Popeyes sales surge helps Restaurant Brands beat profit estimates

Reuters

Published Aug 06, 2020 07:30

(Reuters) - Restaurant Brands International Inc (TO:QSR) (N:QSR) beat estimates for quarterly profit on Thursday as consumers queued up at Popeyes' drive-thru lanes for its hugely popular chicken sandwiches.

The global health crisis has led to an increase in demand for comfort food, boosting sales of Popeyes' fried chicken sandwiches - already a social media favorite after having stirred an internet war of words last year between the brand's supporters and those who prefer rival Chick-fil-A.
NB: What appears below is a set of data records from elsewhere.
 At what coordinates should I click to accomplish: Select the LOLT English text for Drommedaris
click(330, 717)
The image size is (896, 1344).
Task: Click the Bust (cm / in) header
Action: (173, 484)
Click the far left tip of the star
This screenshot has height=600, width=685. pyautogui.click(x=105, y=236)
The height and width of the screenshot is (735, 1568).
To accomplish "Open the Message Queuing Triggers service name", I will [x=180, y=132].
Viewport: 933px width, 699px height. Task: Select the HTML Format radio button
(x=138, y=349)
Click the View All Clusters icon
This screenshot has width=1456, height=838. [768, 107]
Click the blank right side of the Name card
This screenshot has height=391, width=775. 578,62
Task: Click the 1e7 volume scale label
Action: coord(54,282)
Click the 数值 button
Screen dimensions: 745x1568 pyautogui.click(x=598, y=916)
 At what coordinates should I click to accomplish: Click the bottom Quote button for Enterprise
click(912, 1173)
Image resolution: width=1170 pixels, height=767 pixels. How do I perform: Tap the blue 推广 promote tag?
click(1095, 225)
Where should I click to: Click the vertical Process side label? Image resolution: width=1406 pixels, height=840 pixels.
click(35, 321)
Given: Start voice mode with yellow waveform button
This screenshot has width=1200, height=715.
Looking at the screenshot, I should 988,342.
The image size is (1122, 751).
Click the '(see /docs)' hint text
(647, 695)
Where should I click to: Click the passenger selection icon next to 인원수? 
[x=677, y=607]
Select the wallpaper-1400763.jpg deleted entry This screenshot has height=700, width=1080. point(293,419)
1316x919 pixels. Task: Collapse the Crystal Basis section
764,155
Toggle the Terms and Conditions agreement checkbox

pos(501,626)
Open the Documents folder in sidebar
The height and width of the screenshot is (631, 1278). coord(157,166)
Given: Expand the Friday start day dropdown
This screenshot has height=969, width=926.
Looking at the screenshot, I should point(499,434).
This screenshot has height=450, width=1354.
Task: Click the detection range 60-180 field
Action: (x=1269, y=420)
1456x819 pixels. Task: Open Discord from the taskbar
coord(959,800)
Comparable sales at Cajun-inspired Popeyes rose nearly 25% in the second quarter and come at a time when McDonald's Corp (N:MCD), Starbucks Corp (O:SBUX) and Dunkin Brands (O:DNKN) have all seen sales drop.

However, total company revenue fell 25.1% to $1.05 billion, hurt by restaurant closures early in the quarter and a drop in demand for breakfast and coffee at the company's Tim Hortons chain of restaurants.

Net income attributable to the company's shareholders fell to $163 million, or 35 cents per share, in the second quarter ended June 30 from $257 million, or 55 cents per share, a year earlier.

On an adjusted basis, the company earned 33 cents per share, beating Wall Street expectations of 31 cents, according to IBES data from Refinitiv.